SAN JOSE, Calif. -- For years, anonymous e-mail has been a choice tool for whistle-blowers, human rights activists and undercover sources looking to protect themselves while imparting vital information.
Anonymous online communication could just as easily be used by terrorists to plot attacks or send threats.
Yet little has changed since Sept. 11 for users and operators of Internet-based anonymous e-mail servers, which launder messages by deleting identifying information, rendering them virtually untraceable.
Now there are indications the servers have increased in number.
While no evidence has been released linking such services to any criminal or terrorist conspiracy, experts fear governments could crack down on anonymous remailers -- or at least subject them to greater scrutiny.
Law enforcement generally despises technology that leaves such cold trails, said Mark Rasch, former head of the Department of Justice's computer crimes unit and current vice president of cyberlaw at Predictive Systems.
So far, U.S. and European authorities battling terrorism and cybercrime have apparently focused their surveillance elsewhere. The FBI and the National Security Agency, which monitors international telecommunications, declined to comment on what strategy, if any, they have for dealing with remailers.
"There's a lot more concern about border security and banking records," said Mike Godwin, a policy fellow at the Center for Democracy and Technology.
Common ideal
That's just fine with the people who operate remailers. They don't do it for money, but rather share a common ideal of protecting online privacy.
Len Sassaman, an e-mail security consultant who runs a remailer as a hobby, thinks any attempts to crack down would lead to more cropping up around the world.
In fact, the number of remailers overall doubled to about 50 after the passage of security laws as media reports raised awareness of threats to privacy, he said.
"More people are interested in taking steps to protect that," said Sassaman, who once had his e-mail published online after someone hacked into his Internet service provider.
Some degree of e-mail anonymity can be achieved using a Microsoft Hotmail or Yahoo Mail account with a pseudonym. Encryption hides a message's contents but not its origin or destination.
That's why people seeking nearly airtight anonymity like to send encrypted messages via remailers.
Anonymous remailers today tend to work in teams, with a single message automatically passing through several.
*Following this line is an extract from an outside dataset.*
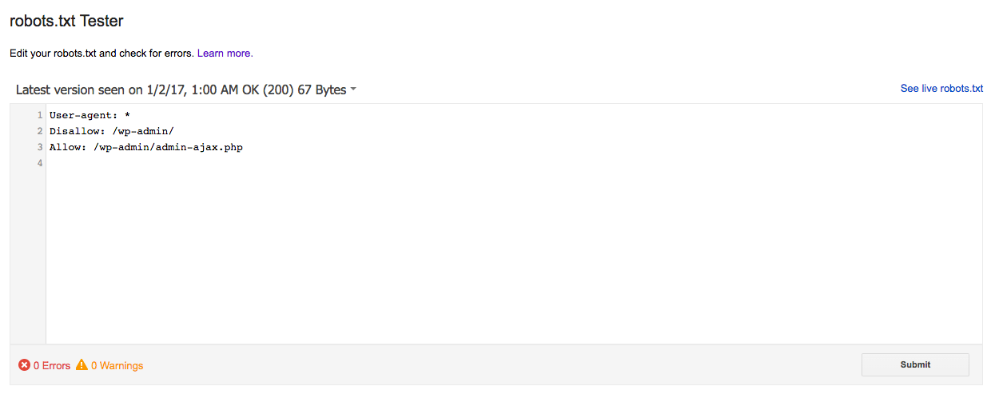Click the asterisk after User-agent

coord(127,115)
That reflects lessons learned in the case of Julf Hensingius.
In 1993, the Finn developed an anonymous e-mail system that stripped off the identification of an e-mail's sender before forwarding it to the addressee.
Anon.penet.fi was especially popular among devotees of Usenet newsgroups, text-based bulletin boards that preceded the World Wide Web.
A major flaw was revealed in 1995, however, when the Church of Scientology learned of a user who used Anon.penet.fi to post internal church documents -- and contacted police.
Because the single remailer relied on a database to match the sender's Internet address with the message, the courts simply ordered Hensingius to reveal the identity of the sender. He shut down the service in 1996.
"That prompted a bunch of programmers to rethink how they wanted to do remailers," said Sassaman.
Long chain
Now, messages are bounced from machine to machine. In order to find the original sender, authorities would have to work through an entire chain of remailers, many likely located in different countries.
But the development did not stop there.
Programmer Lance Cottrell created the Mixmaster system to further confuse the trail by programming random delays from machine to machine. That makes it impossible to watch the system in order to identify a sender by monitoring when messages arrive and leave.
Moreover, messages are encrypted multiple times, each wrapped inside the other like a matryoshka, or nested Russian doll. The whole message is then broken into packets of equal size. Logs are not kept.
It leaves virtually no trail to follow for authorities.
"Normally, they're going to subpoena the last remailer in the chain. That's the only one they can see," said Cottrell, now chief executive of Anonymizer.com. "There's just no path to work backward to the original sender."
Such complexity does not come easy. Software, downloaded for free, must be used by both the receiver and the sender so the messages are encrypted before being sent.
And if one computer in the chain goes down, messages just disappear.
Attempts to commercialize remailer technology have not been successful. In October, the easiest to use, Zero-Knowledge Systems' Freedom Network, was shut down, due to lack of demand.
Law enforcers have at least one way of unmasking users of anonymous remailers, said Richard Smith, formerly chief technology officer at the Privacy Foundation.
Authorities could ask an Internet provider to list users who have sent data to an anonymous remailer. Then, using the FBI's "Magic Lantern" or other intrusive eavesdropping programs, officials could secretly record a user's every keystroke.